Role of P. aeruginosa T3SS in neutrophil cell death (A) Sytox Deep Red stain was used to quantify extracellular nuclear material as an indicator of neutrophil cell death. Intensity profiles were measured within each time-lapse frame and plotted over time. Intensity datapoints were normalized to the initial measurement. Biological replicates of each condition were averaged for graphical representation. Vertical dotted lines indicate the time frame for rapid swarm expansion (4–10 h). (B) Comparison of time point at which relative Sytox Deep Red intensity reaches 0.2 a.u. (arbitrary units) during swarm assays using wild-type, ΔexoU and ΔpscD beads. (C) Sytox Red Slope analysis during rapid swarm expansion showing rate of DNA release. Four independent replicates were performed for each experiment, and data are representative of three independent experiments. Error bars represent mean ± standard deviation.
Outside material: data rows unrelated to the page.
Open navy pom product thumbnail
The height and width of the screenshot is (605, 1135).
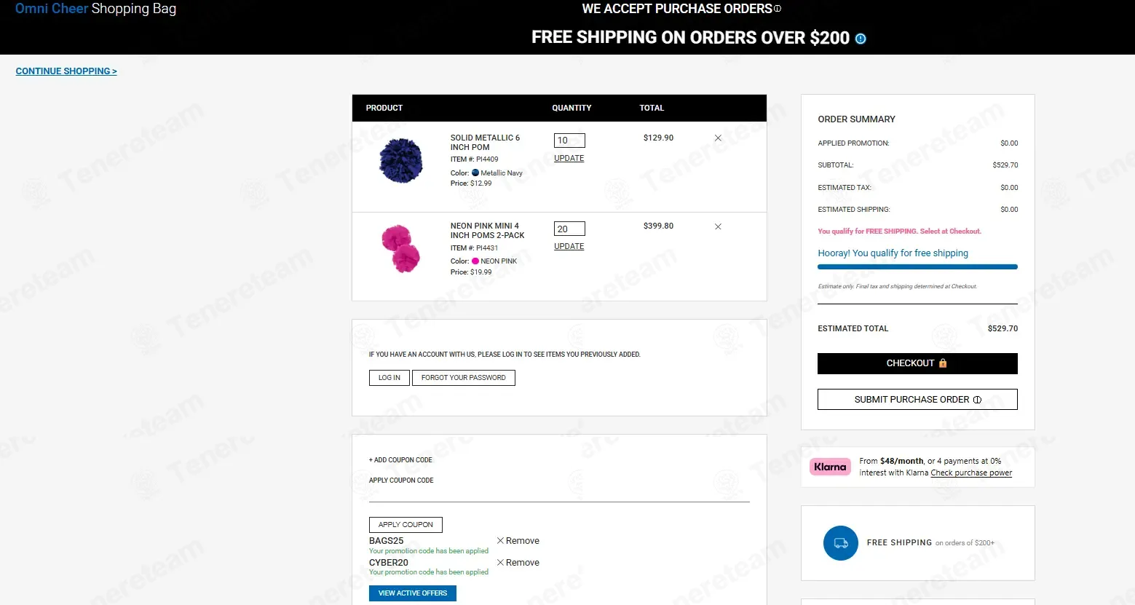(x=401, y=160)
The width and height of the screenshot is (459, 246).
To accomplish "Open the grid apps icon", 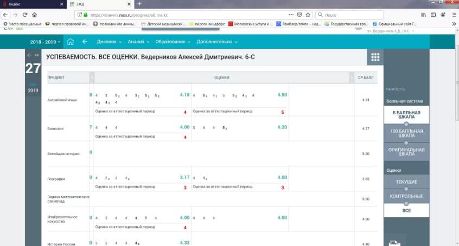I will pos(374,57).
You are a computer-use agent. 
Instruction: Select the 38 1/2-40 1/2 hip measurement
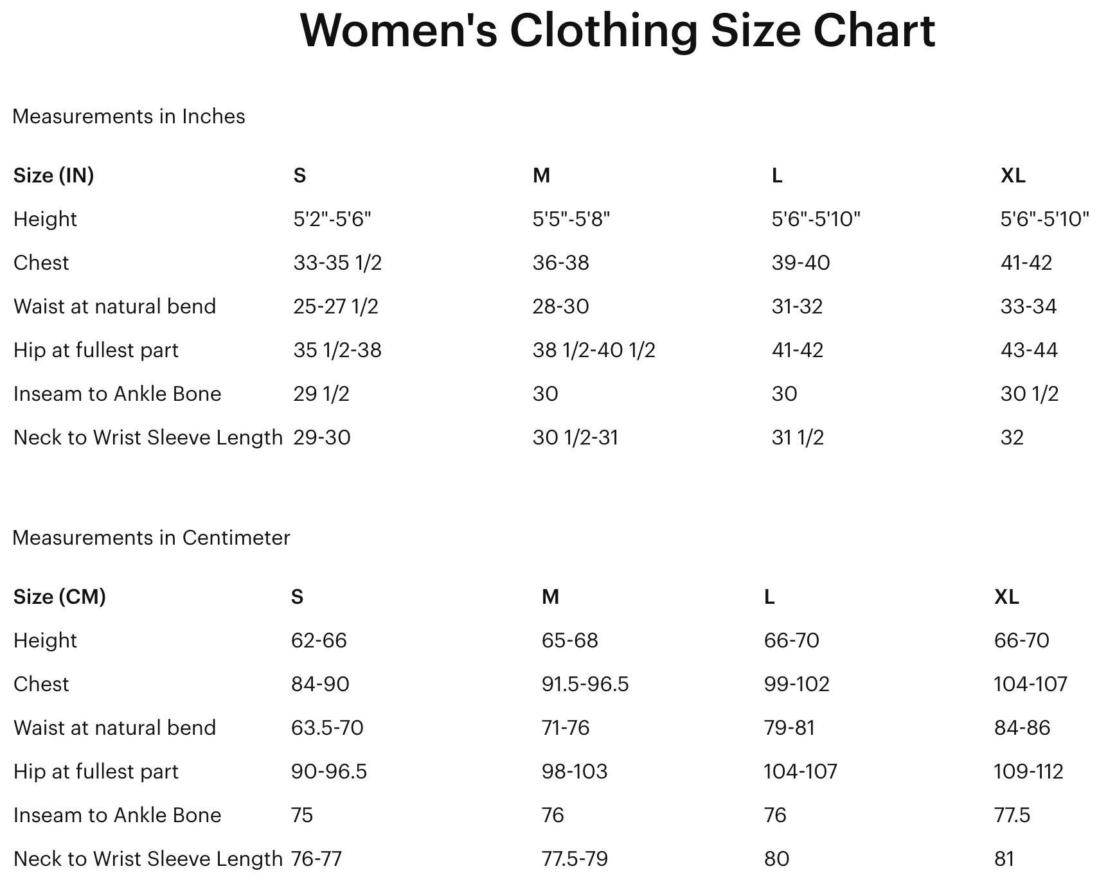point(594,350)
P values indicating significance are depicted as follows: ∗∗p < 0.01, ∗∗∗p < 0.001, ∗∗∗∗p < 0.0001, ns is non-significant.

Figure 4

Role of T3SS in cell lysis and production of IL-1β during neutrophil swarming response (A) LDH release was used to assess neutrophil cell lysis. Cytotoxicity was expressed as percentage of total amount of LDH released in culture supernatants. (B) Quantification of cytokine IL-1β was done using an enzyme-linked immunosorbent assay. Measurements of LDH release and production of IL-1β were done using supernatants from swarming assays performed using wild-type, ΔexoU and ΔpscD beads. Four independent replicates were done for each experiment, and data are representative of three independent experiments. Error bars represent mean ± standard deviation. P values indicating significance are depicted as follows: ∗p < 0.05, ∗∗p < 0.01, ∗∗∗p < 0.001, ∗∗∗∗p < 0.0001, ns is non-significant.

Figure 5

Survival of P. aeruginosa bacteria during interaction with neutrophil swarms Bacterial survival was quantified by counting CFUs after 3-h incubation of bacteria-embedded beads and neutrophils (PMN). Samples containing P. aeruginosa beads without neutrophils were used as negative controls. Data correspond to the average ±SD of four independent replicates per condition representative of three independent experiments (N = 12). Comparisons between groups were performed using two-tailed Student’s t test. p < 0.05 was considered significant. P values indicating significance are depicted as follows: ∗∗p < 0.01, ∗∗∗p < 0.001, ns is non-significant.